'''

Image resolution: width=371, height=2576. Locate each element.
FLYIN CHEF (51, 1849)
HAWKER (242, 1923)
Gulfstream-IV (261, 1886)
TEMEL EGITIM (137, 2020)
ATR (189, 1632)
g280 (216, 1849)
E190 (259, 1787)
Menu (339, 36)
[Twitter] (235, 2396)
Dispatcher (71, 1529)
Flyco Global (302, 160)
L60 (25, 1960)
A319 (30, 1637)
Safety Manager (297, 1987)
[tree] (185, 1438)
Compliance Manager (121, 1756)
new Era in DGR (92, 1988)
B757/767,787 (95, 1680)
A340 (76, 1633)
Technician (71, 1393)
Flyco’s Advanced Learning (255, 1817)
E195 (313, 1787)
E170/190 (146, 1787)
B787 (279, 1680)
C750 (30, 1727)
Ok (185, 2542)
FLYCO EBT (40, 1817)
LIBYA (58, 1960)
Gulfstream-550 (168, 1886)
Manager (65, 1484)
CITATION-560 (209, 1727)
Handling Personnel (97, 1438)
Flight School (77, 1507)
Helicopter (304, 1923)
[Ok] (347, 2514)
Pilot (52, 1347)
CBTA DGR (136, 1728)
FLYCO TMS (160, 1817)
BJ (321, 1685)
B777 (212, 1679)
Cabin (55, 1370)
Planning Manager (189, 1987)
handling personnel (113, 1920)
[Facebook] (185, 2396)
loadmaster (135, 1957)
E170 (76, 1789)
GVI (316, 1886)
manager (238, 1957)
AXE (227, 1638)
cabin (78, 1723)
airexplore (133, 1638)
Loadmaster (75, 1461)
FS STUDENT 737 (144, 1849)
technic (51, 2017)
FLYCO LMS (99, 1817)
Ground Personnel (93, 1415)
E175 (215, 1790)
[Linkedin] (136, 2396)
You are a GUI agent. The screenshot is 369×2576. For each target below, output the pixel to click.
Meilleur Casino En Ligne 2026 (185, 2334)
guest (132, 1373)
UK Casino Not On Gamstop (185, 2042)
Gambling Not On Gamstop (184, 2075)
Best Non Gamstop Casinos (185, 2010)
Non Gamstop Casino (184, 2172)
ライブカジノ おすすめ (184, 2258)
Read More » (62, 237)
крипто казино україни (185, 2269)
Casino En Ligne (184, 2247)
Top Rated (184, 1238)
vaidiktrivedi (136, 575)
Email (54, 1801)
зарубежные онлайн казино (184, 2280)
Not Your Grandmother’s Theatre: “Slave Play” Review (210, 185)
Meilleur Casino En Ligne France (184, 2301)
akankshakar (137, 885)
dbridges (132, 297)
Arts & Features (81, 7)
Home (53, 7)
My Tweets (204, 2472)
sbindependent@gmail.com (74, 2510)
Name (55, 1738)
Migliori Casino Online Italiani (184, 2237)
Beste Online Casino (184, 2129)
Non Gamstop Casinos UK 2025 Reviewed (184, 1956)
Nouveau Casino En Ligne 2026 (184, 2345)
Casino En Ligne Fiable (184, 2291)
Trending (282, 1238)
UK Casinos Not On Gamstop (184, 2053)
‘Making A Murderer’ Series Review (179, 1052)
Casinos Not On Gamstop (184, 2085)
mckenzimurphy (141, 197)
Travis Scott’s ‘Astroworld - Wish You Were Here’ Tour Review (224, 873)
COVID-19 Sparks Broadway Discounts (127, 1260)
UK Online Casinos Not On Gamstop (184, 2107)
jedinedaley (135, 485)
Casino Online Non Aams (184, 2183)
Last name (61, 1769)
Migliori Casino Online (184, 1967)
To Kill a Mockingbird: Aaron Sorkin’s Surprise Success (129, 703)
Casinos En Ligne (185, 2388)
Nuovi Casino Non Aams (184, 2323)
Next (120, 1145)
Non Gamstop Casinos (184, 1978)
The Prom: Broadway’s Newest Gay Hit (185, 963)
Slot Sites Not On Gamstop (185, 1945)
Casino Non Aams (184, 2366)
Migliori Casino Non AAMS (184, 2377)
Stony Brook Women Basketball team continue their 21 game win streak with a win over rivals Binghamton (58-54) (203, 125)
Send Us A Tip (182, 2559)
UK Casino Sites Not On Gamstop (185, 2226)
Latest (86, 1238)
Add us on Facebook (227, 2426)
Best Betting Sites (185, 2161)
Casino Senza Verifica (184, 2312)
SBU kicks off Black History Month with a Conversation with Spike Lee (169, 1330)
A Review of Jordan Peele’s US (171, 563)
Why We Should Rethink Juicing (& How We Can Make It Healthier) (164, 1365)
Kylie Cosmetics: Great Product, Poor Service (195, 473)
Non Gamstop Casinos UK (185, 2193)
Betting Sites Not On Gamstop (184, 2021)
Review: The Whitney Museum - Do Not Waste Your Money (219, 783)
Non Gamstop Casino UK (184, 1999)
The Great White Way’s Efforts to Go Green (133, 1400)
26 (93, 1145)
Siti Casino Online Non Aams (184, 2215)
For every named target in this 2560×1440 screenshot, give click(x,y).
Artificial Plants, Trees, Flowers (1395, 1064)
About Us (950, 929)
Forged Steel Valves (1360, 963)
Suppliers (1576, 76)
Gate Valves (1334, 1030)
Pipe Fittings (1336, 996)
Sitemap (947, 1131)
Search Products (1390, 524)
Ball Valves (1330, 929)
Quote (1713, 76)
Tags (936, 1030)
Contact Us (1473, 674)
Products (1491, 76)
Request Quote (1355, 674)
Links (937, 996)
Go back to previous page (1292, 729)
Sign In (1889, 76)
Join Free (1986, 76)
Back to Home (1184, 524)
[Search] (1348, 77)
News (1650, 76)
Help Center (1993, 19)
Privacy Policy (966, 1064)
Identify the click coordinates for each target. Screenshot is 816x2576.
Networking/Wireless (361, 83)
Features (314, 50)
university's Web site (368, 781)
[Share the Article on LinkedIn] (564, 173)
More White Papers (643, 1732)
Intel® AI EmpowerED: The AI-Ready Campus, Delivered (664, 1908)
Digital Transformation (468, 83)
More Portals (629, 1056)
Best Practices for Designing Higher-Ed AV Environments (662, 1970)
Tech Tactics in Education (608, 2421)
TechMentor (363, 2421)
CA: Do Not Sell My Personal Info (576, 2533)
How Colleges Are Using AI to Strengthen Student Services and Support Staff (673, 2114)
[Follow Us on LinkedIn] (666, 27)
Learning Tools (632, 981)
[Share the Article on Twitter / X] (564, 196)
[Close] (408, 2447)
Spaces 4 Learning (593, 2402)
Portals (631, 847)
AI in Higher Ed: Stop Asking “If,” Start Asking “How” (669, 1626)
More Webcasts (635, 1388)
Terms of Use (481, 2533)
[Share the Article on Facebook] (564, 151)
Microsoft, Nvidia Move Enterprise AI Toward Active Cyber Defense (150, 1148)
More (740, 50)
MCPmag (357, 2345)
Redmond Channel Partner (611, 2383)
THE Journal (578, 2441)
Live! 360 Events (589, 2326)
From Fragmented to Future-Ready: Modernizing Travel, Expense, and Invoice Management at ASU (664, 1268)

'''

### EXERCISE REQUIREMENTS
Reproduce word for word the material above, beginning with the line that contains "L60 (25, 1960)" and ending with the line that contains "Last name (61, 1769)".

### EXERCISE OUTPUT
L60 (25, 1960)
A319 (30, 1637)
Safety Manager (297, 1987)
[tree] (185, 1438)
Compliance Manager (121, 1756)
new Era in DGR (92, 1988)
B757/767,787 (95, 1680)
A340 (76, 1633)
Technician (71, 1393)
Flyco’s Advanced Learning (255, 1817)
E195 (313, 1787)
E170/190 (146, 1787)
B787 (279, 1680)
C750 (30, 1727)
Ok (185, 2542)
FLYCO EBT (40, 1817)
LIBYA (58, 1960)
Gulfstream-550 (168, 1886)
Manager (65, 1484)
CITATION-560 (209, 1727)
Handling Personnel (97, 1438)
Flight School (77, 1507)
Helicopter (304, 1923)
[Ok] (347, 2514)
Pilot (52, 1347)
CBTA DGR (136, 1728)
FLYCO TMS (160, 1817)
BJ (321, 1685)
B777 (212, 1679)
Cabin (55, 1370)
Planning Manager (189, 1987)
handling personnel (113, 1920)
[Facebook] (185, 2396)
loadmaster (135, 1957)
E170 (76, 1789)
GVI (316, 1886)
manager (238, 1957)
AXE (227, 1638)
cabin (78, 1723)
airexplore (133, 1638)
Loadmaster (75, 1461)
FS STUDENT 737 (144, 1849)
technic (51, 2017)
FLYCO LMS (99, 1817)
Ground Personnel (93, 1415)
E175 (215, 1790)
[Linkedin] (136, 2396)
You are a GUI agent. The screenshot is 369×2576. For each target below, output the pixel to click.
Meilleur Casino En Ligne 2026 (185, 2334)
guest (132, 1373)
UK Casino Not On Gamstop (185, 2042)
Gambling Not On Gamstop (184, 2075)
Best Non Gamstop Casinos (185, 2010)
Non Gamstop Casino (184, 2172)
ライブカジノ おすすめ (184, 2258)
Read More » (62, 237)
крипто казино україни (185, 2269)
Casino En Ligne (184, 2247)
Top Rated (184, 1238)
vaidiktrivedi (136, 575)
Email (54, 1801)
зарубежные онлайн казино (184, 2280)
Not Your Grandmother’s Theatre: “Slave Play” Review (210, 185)
Meilleur Casino En Ligne France (184, 2301)
akankshakar (137, 885)
dbridges (132, 297)
Arts & Features (81, 7)
Home (53, 7)
My Tweets (204, 2472)
sbindependent@gmail.com (74, 2510)
Name (55, 1738)
Migliori Casino Online Italiani (184, 2237)
Beste Online Casino (184, 2129)
Non Gamstop Casinos UK 2025 Reviewed (184, 1956)
Nouveau Casino En Ligne 2026 (184, 2345)
Casino En Ligne Fiable (184, 2291)
Trending (282, 1238)
UK Casinos Not On Gamstop (184, 2053)
‘Making A Murderer’ Series Review (179, 1052)
Casinos Not On Gamstop (184, 2085)
mckenzimurphy (141, 197)
Travis Scott’s ‘Astroworld - Wish You Were Here’ Tour Review (224, 873)
COVID-19 Sparks Broadway Discounts (127, 1260)
UK Online Casinos Not On Gamstop (184, 2107)
jedinedaley (135, 485)
Casino Online Non Aams (184, 2183)
Last name (61, 1769)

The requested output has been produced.